En 2018, le monde découvrait que les réseaux sociaux pouvaient créer de gros remous dans notre démocratie lors du scandale Cambridge Analytica. Pour la première fois, les réseaux avaient influencé des élections, celles de 2016 voyant Donald Trump triompher face à Hilary Clinton.
Depuis, les milliardaires de la Gafam ont pris la confiance et se sont longtemps pensés intouchables. Mais en 2024, ce sentiment est remis en question. Les Etats ont désormais décidé de sévir face à ces dirigeants qui slaloment entre les règles de l'ordre établi.
Première victime en date: Meta qui a allongé une amende de 1,3 milliard de dollars, infligée par l'Union européenne, avant de faire chauffer une nouvelle fois le tiroir-caisse aux Etats-Unis en versant 1,4 milliard de dollars à l'Etat du Texas. L’utilisation abusive d’un outil de reconnaissance faciale permettant à Facebook de repérer des visages d'utilisateurs et de leur suggérer de les identifier dans des publications a été épinglée par les autorités - cette fonction est restée active par défaut de 2011 à 2019.
Le Brésil aussi a décidé de protéger sa démocratie. En 2022, le pays d'Amérique latine avait bloqué et imposé un ultimatum au réseau pour se conformer à la loi. Les autorités ont aussi empoigné un autre problème: celui de X. Le juge de la Cour suprême, Alexandre de Moraes, a suspendu l’utilisation du réseau social. Des amendes salées (8 000 euros) sont à la clé si des habitants souhaitent contourner cette interdiction. De quoi énerver Elon Musk:
De son côté, l'Australie a fait savoir qu'elle était aux aguets et qu'elle exigeait des informations sensibles de la part de huit sociétés de médias sociaux concernant l'utilisation des plateformes par des enfants et des mineurs.
Malgré la nuée d'avertissements et les cartons rouges distribués, X semble à l'abri d'une suspension dans l'UE. Cela est «très peu probable» estime Alexandre de Streel, expert du groupe de réflexion Center on Regulation in Europe à l'AFP.
Cette guerre numérique entre les gouvernements et la Tech a pris du temps, car il est difficile d'établir une réglementation à travers le monde.

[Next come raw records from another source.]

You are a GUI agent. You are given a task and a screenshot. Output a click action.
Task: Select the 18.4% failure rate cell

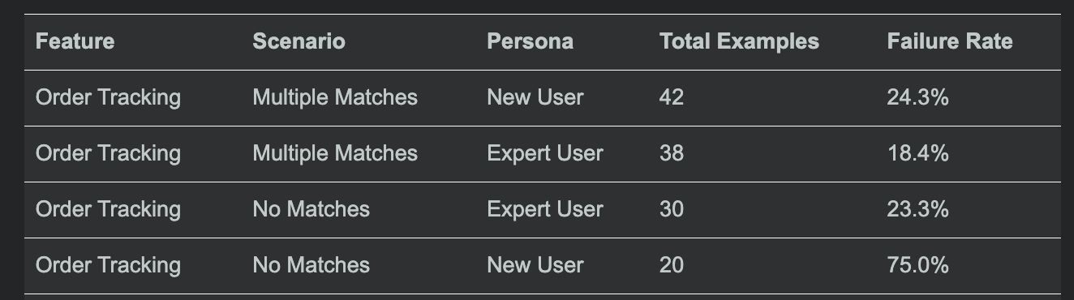coord(917,153)
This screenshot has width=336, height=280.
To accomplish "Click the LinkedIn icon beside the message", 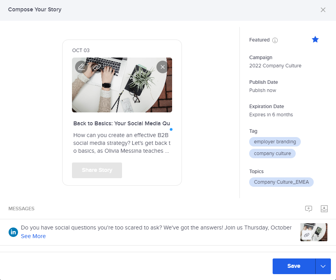I will 13,232.
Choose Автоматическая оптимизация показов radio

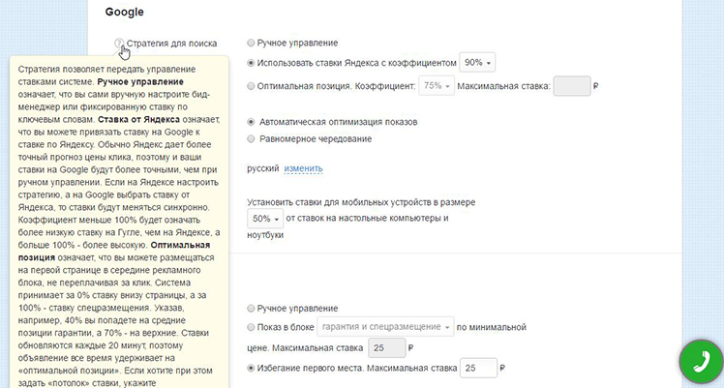251,122
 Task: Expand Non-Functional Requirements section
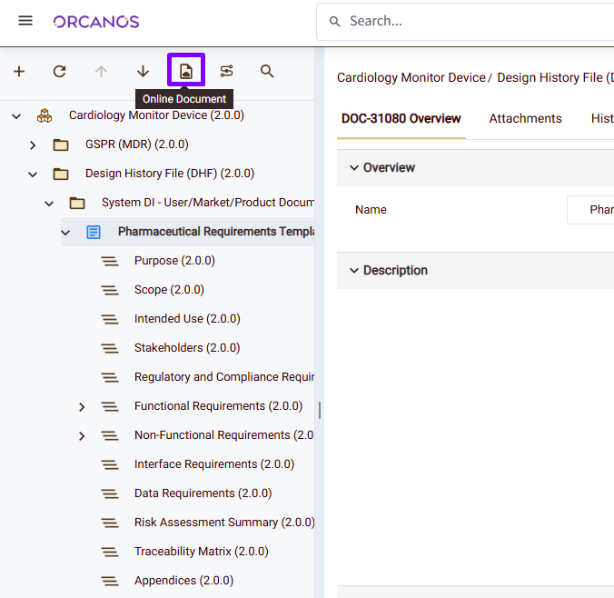click(x=82, y=435)
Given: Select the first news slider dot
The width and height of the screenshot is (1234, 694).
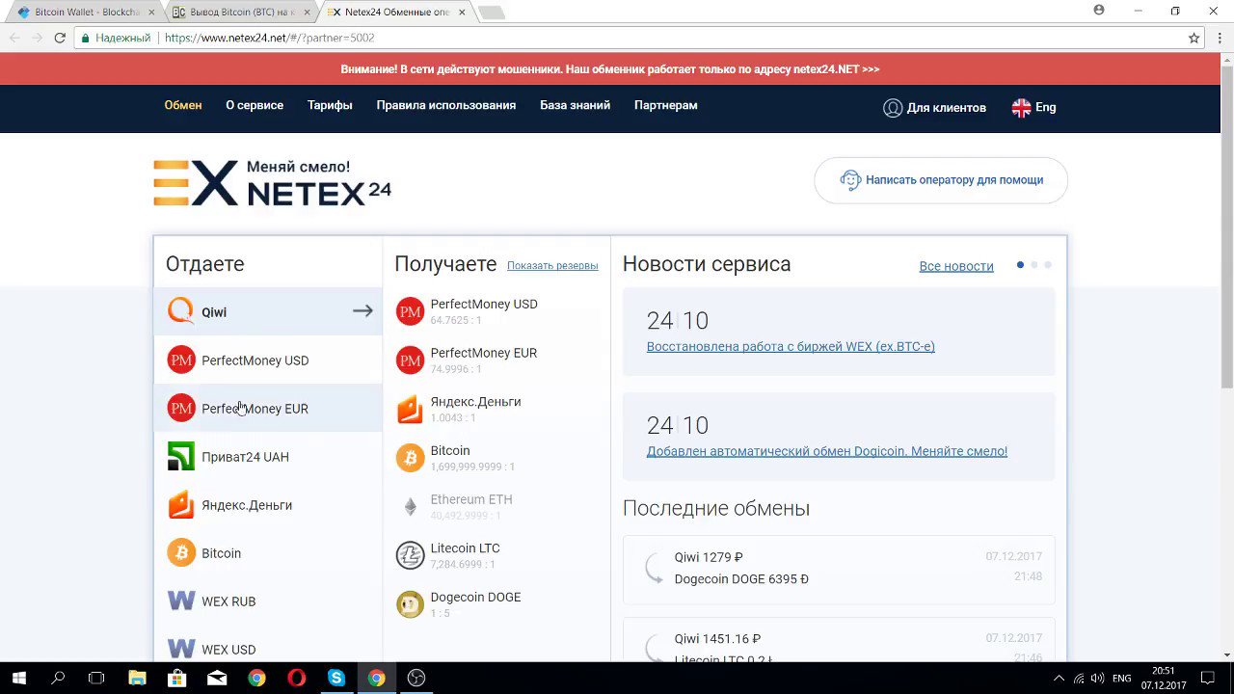Looking at the screenshot, I should pyautogui.click(x=1020, y=265).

L'UE est désormais en train de mettre les bouchées doubles pour réglementer les plateformes, mais l'opération est délicate sachant que ces entreprises ont leur siège basé aux Etats-Unis ou à Dubaï.
Sans compter que les patrons tels que Musk ou Durov ne souhaitent pas coopérer avec les différents gouvernements.
Mais la nouvelle législation sur les services numériques (DSA), pour construire un monde en ligne plus juste et plus sûr, risque de redistribuer les cartes dans l'univers virtuel dans la zone européenne.
Mais pourquoi les patrons de la Tech peinent-ils autant à se plier aux lois? La Silicon Valley est truffée de visionnaires désireux de transformer la société en faisant fi des principes de protection des données. L'idée d'un homme au-dessus des lois est une vision prégnante dans la tête des pionniers, comme le décrivait Gérald Bronner dans sa chronique pour L'Express.
Des penchants qui sont familiers au mouvement hippie, empruntés par la Silicon Valley, qui puise largement dans cette éthique anti-autoritaire et anti-élitaire des années soixante. Peter Thiel, par exemple, l'éminence grise de la Silicon Valley, expliquait que «le gouvernement est une institution fondamentalement mauvaise».
Derrière cette logique inquiétante se niche le cheval de bataille de la Silicon Valley: la disruption. Cette destruction créatrice est née dans l'esprit de l’économiste Joseph Schumpeter (1883-1950). Un mode de pensée qui entraîne ces grands patrons dans une réflexion attribuant un plus grand potentiel progressiste à l’entreprise qu’à l’Etat.
Malgré ça, personne n'est au-dessus des lois, pas même Mark Zuckerberg ou Elon Musk. Les Etats désirent désormais tracer des limites clair et remettre de l'ordre dans la jungle des réseaux sociaux. La chasse à la désinformation est lancée, le barrage à la liberté d'expression a tout prix aussi.